Results: Transcriptomic analysis revealed that PBL and ALK+ LBCL share a plasmablastic gene expression program. Unsupervised clustering as well as a gene expression signature validated in an independent subset of samples revealed that ALK+ LBCL and PBL clustered together and fall intermediate between DLBCL and plasma cell myeloma (PCM). Mutational profiling showed that PBL harbors recurrent STAT3 gain-of-function mutations and other oncogenic alterations such as NRAS and MYC, whereas ALK+ LBCL contains relatively fewer recurrent mutations, but universally harbors ALK fusions.
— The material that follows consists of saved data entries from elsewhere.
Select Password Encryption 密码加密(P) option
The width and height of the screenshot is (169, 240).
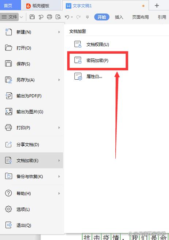pyautogui.click(x=97, y=61)
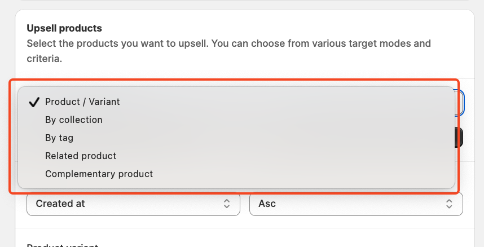The height and width of the screenshot is (247, 484).
Task: Select Related product option
Action: pyautogui.click(x=81, y=156)

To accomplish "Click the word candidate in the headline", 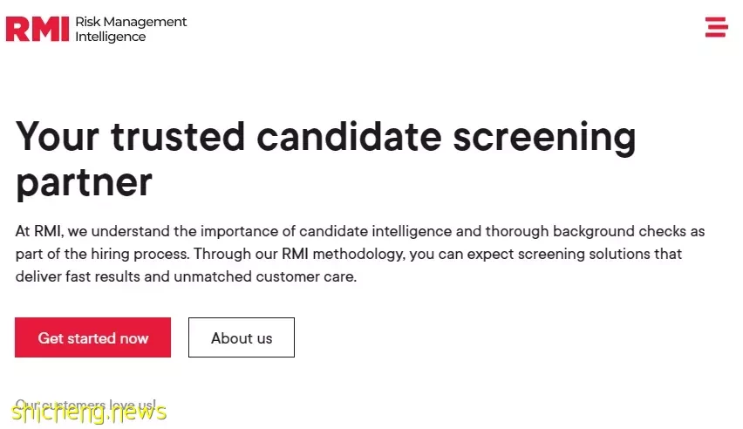I will (x=349, y=137).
We created in vivo patient-derived xenograft (PDX) and PDX-derived primary culture (XDC) models from patient samples of ALK-LBCL (n=2) and PBL (n=3). These models maintained high genomic, transcriptomic, and phenotypic fidelity to primary tumors. Unsupervised clustering of patient, PDX and XDC samples showed clustering primarily by lymphoma type (ALK+LBCL vs. PBL) and secondarily by patient of origin (ALK2 vs ALK3 and PBL4 vs PBL5, etc). Functional interrogation of patient-derived models demonstrated that ALK+ LBCL is dependent on ALK fusion-mediated STAT3 signaling. Pharmacological inhibition of ALK activity most significantly suppressed STAT3 phosphorylation and MYC-associated transcriptional programs. STAT3 deletion (through both CRISPR knockout and targeted degradation) abolished ALK+LBCL cell viability in vitro and significantly reduced growth in vivo. In contrast, PBL models were insensitive to STAT3 degraders and CRSIPR knock-out, including models harboring STAT3-activating mutations, indicating distinct pathway dependencies between the two diseases.
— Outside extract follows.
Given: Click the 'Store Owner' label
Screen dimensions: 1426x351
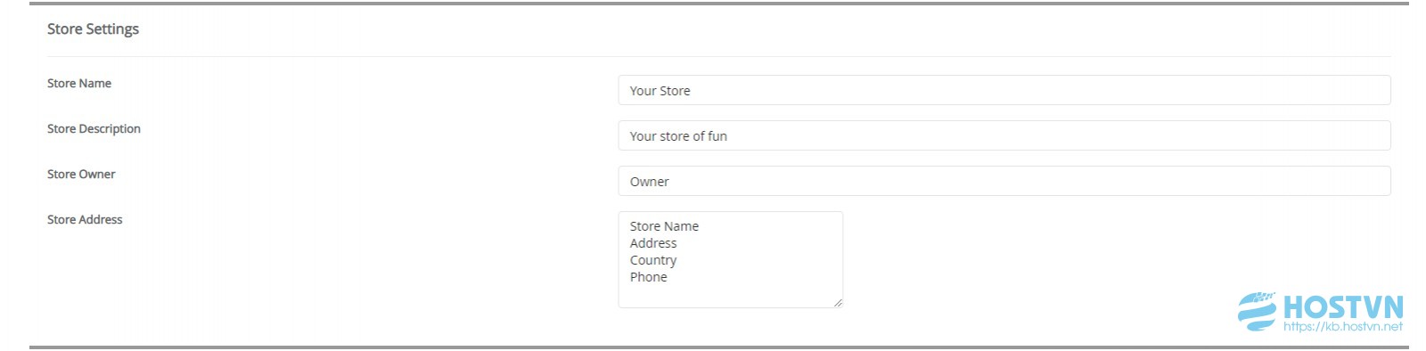Looking at the screenshot, I should coord(81,174).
Given their shared plasmablastic phenotype, we assessed the expression of plasma cell associated antigens in ALK+ LBCL and PBL, with frequent expression of BCMA, CD38, and SLAMF7 in PBL. Functional assays in patient-derived models demonstrated that PBL is highly susceptible to plasma cell–directed immunotherapies. BCMA CAR T cells induced potent cytotoxicity in PBL models, while elotuzumab (SLAMF7) and daratumumab (CD38) elicited strong NK cell-mediated antibody-dependent cellular cytotoxicity in PBL. These immunotherapeutic approaches represent potentially transformative treatment strategies for PBL, which currently lacks effective therapeutic options.

Conclusions: While PBL and ALK+ LBCL share a similar transcriptionally plasmablastic phenotype intermediate between DLBCL and PCM, they exhibit fundamentally different signaling dependencies. ALK+ LBCL is addicted to ALK-mediated STAT3 signaling and is highly sensitive to ALK-mediated STAT3 degradation, whereas PBL is not dependent on STAT3 activation (even when harboring STAT3 activating mutations), and instead demonstrates marked susceptibility to plasma cell-directed immunotherapies. These findings refine the biological classification of these lymphomas, identify new therapeutic targets, and support a shift away from DLBCL-based treatment paradigms toward more precise approaches tailored to the unique biology of plasmablastic malignancies.